Le texte de cette page a été corrigé et est conforme au fac-similé.

Ajoutez à ces signes inquiétans la disparition de la soie, et vous verrez que les progrès de la production agricole ont dû être à peu près nuls depuis 1851 ; c’est déjà beaucoup d’admettre qu’elle n’ait pas reculé. La production du blé et du vin s’est accrue par suite des hauts prix qui avaient suivi d’énormes déficits de récolte ; mais tout le reste, en particulier la production du bétail, la plus importante de toutes, a souffert.

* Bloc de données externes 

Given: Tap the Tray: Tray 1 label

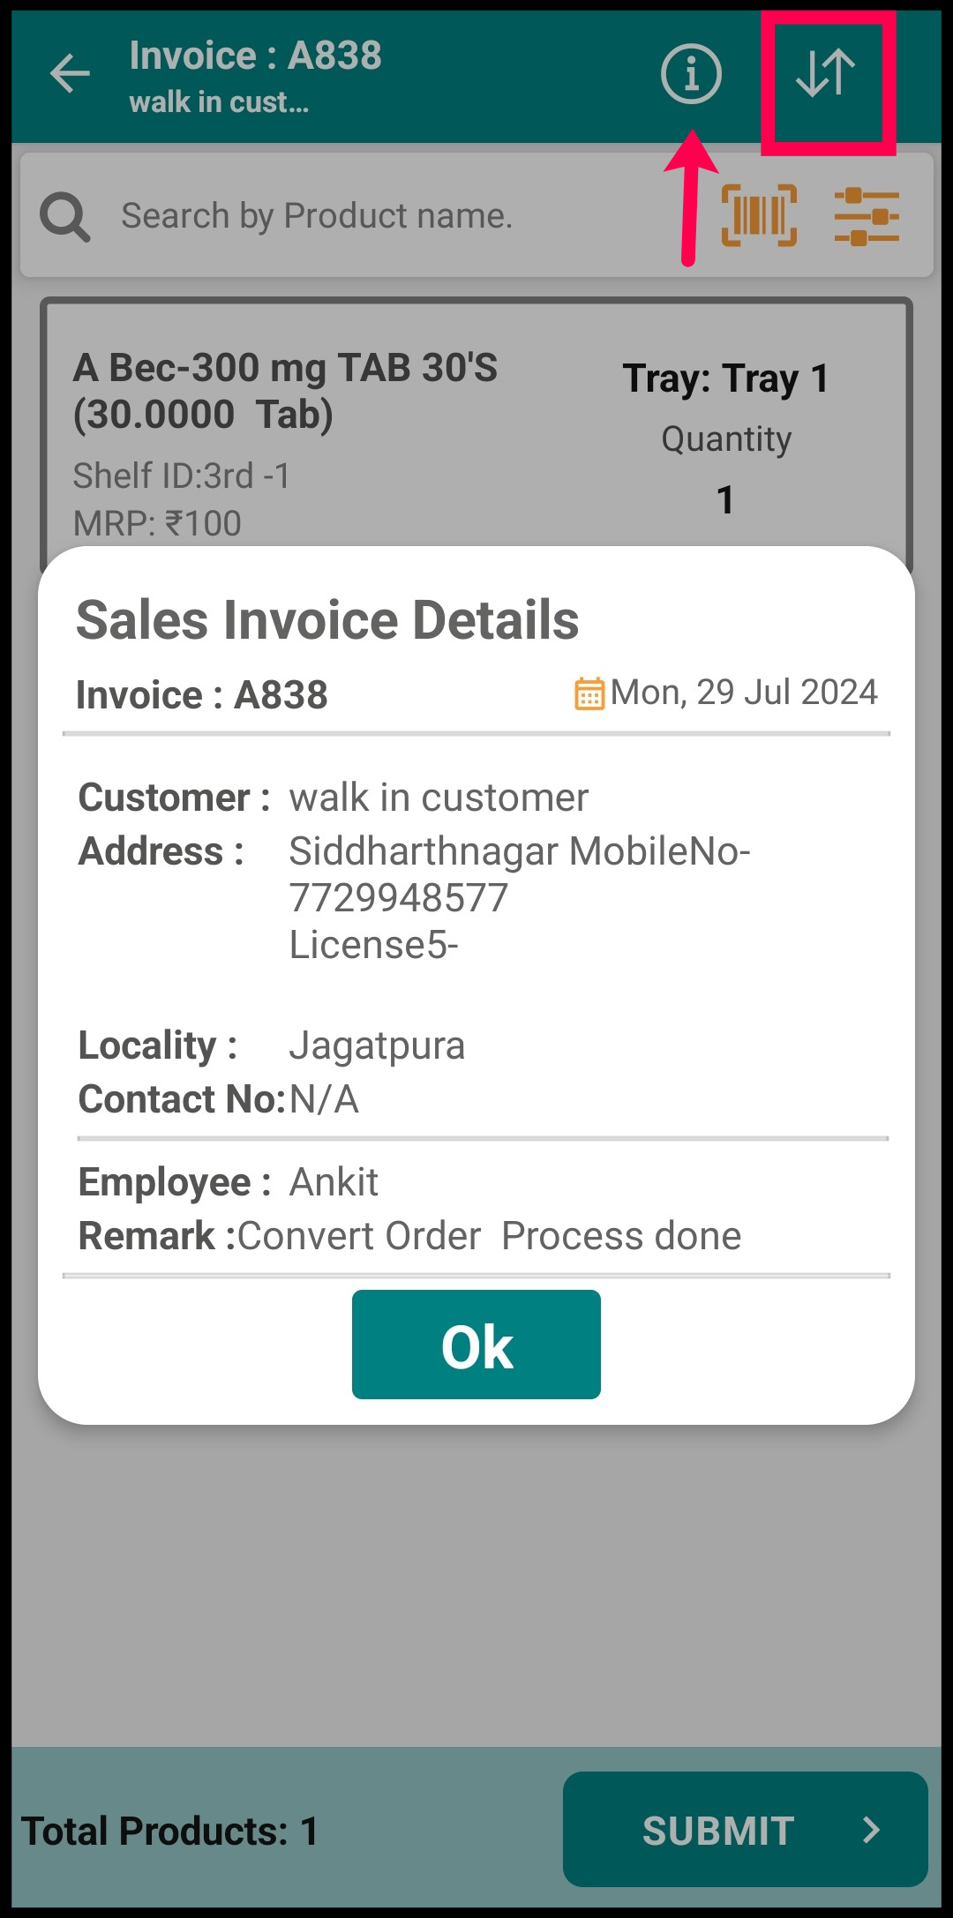Looking at the screenshot, I should coord(725,378).
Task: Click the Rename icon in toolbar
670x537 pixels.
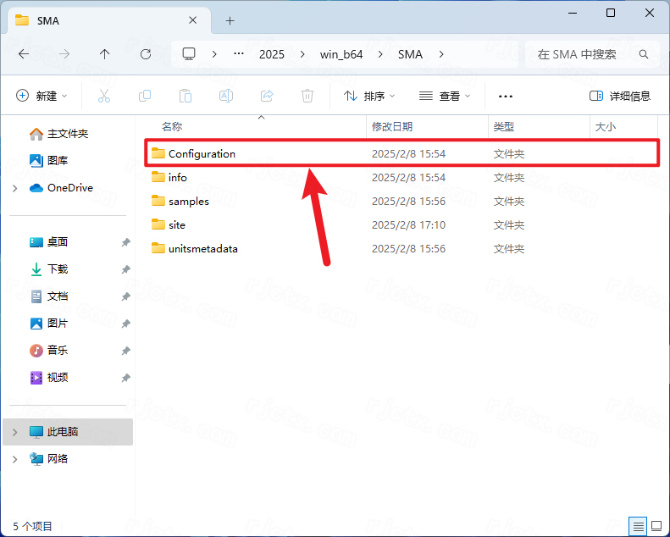Action: pos(226,96)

Sortons de ces détails de chiffres, et demandons-nous si l’examen des causes générales nous ramène à la même conclusion. Tout le monde sait que l’agriculture, comme toute autre industrie, ne peut prospérer qu’au moyen de deux instrumens de travail, les bras et les capitaux. Or, s’il est un fait évident et incontestable, c’est que les uns et les autres ont manqué. Les dénombremens constatent que de 1851 à 1861 la population des campagnes a diminué de 10 pour 100, et ce sont surtout les hommes valides qui sont partis, laissant derrière eux les femmes, les enfans et les vieillards. La somme de la main-d’œuvre agricole a diminué d’un cinquième ou d’un quart, et le prix s’en est élevé en proportion. Beaucoup de travaux accessoires sont devenus impossibles. Les machines n’ont pu remplacer que faiblement les bras. La main-d’œuvre n’a pas été seulement plus rare et plus chère, elle est devenue plus mauvaise ; les meilleurs ouvriers ont quitté les champs, ceux qui sont restés ont pris le moins de peine qu’ils ont pu, et il a fallu en passer par là.

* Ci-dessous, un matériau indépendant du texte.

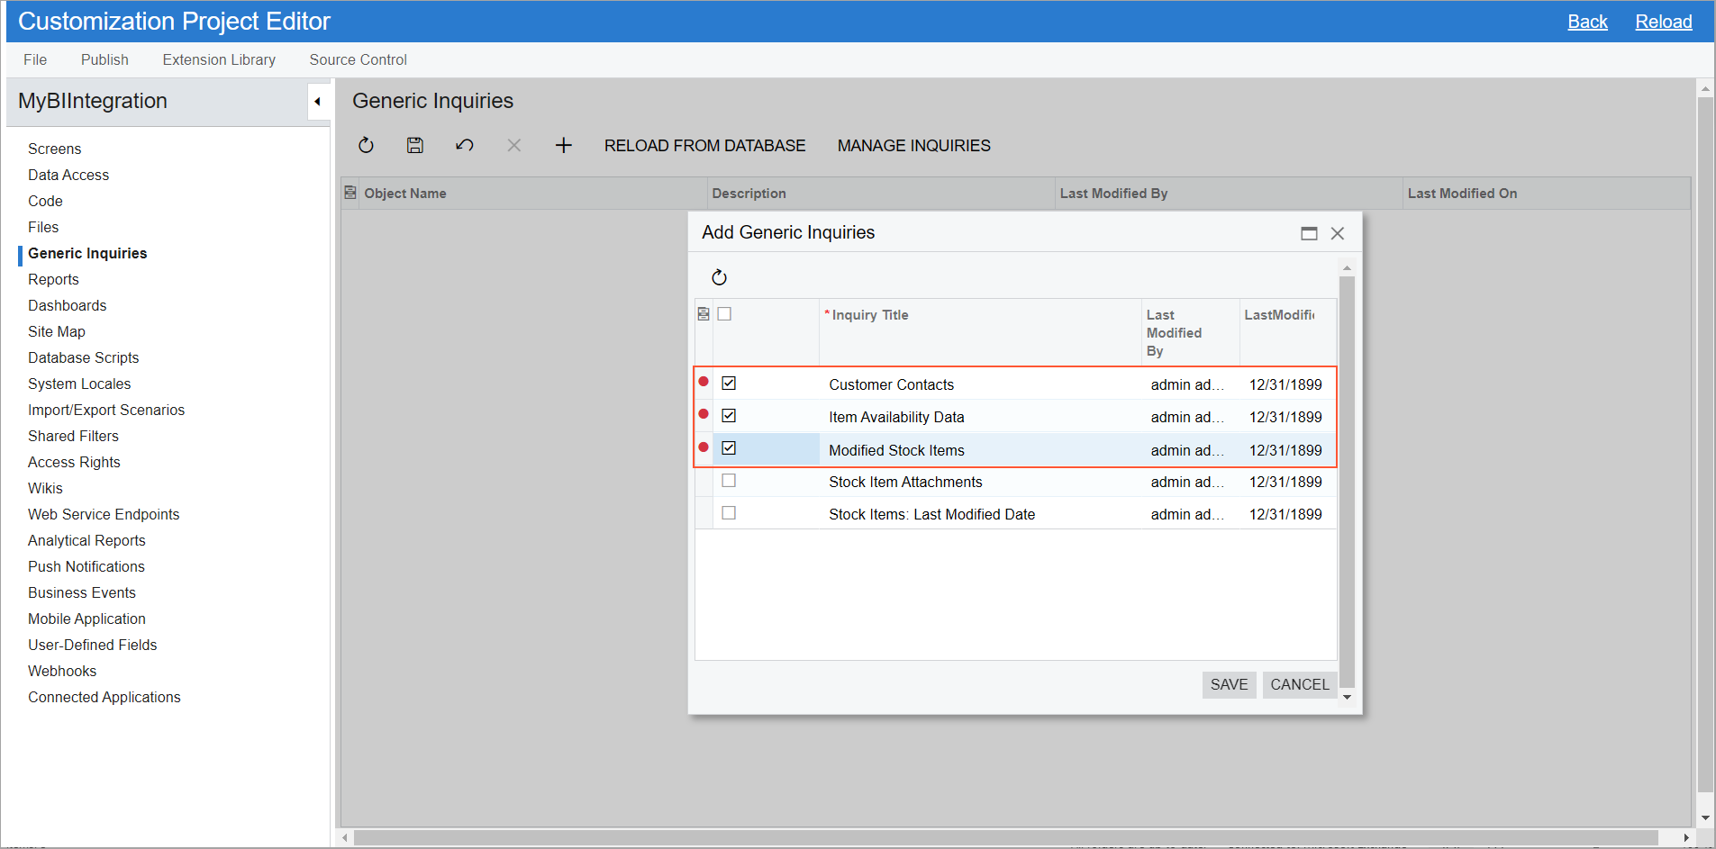Open the File menu
Screen dimensions: 1716x849
point(35,59)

La désertion des capitaux n’est pas moins visible. Les moindres cultivateurs comprennent parfaitement qu’il est insensé de mettre son argent dans le sol quand on peut le placer, sans embarras et sans travail, à 5, 6, 8, 10 pour 100, dans des valeurs mobilières qui ajoutent encore à ces gros intérêts l’appât de primes et de loteries. On ne répare pas ses étables, on n’entretient pas son bétail, on n’approfondit pas ses labours, on n’étend pas ses cultures fourragères ; mais on a des fonds italiens, des fonds autrichiens, des fonds mexicains, des actions et obligations, etc. Depuis 1851, la France a fourni un milliard par an aux emprunts français et étrangers et aux entreprises de toute sorte qui ont sollicité les capitaux. Les épargnes du pays ne se sont pourtant pas accrues, elles ont plutôt diminué par les goûts de luxe et de dépense que la perspective de profits faciles a répandus dans toutes les classes ; il a donc fallu que ce milliard annuel fût pris sur le fonds commun qui alimentait le travail industriel et agricole. Sur ces quinze milliards, la moitié seulement s’est logée dans des emplois productifs, comme les chemins de fer ; l’autre s’est perdue dans des emprunts d’état, dans les démolitions de Paris et des autres grandes villes, dans une foule de mauvaises affaires qui ont fini par crouler.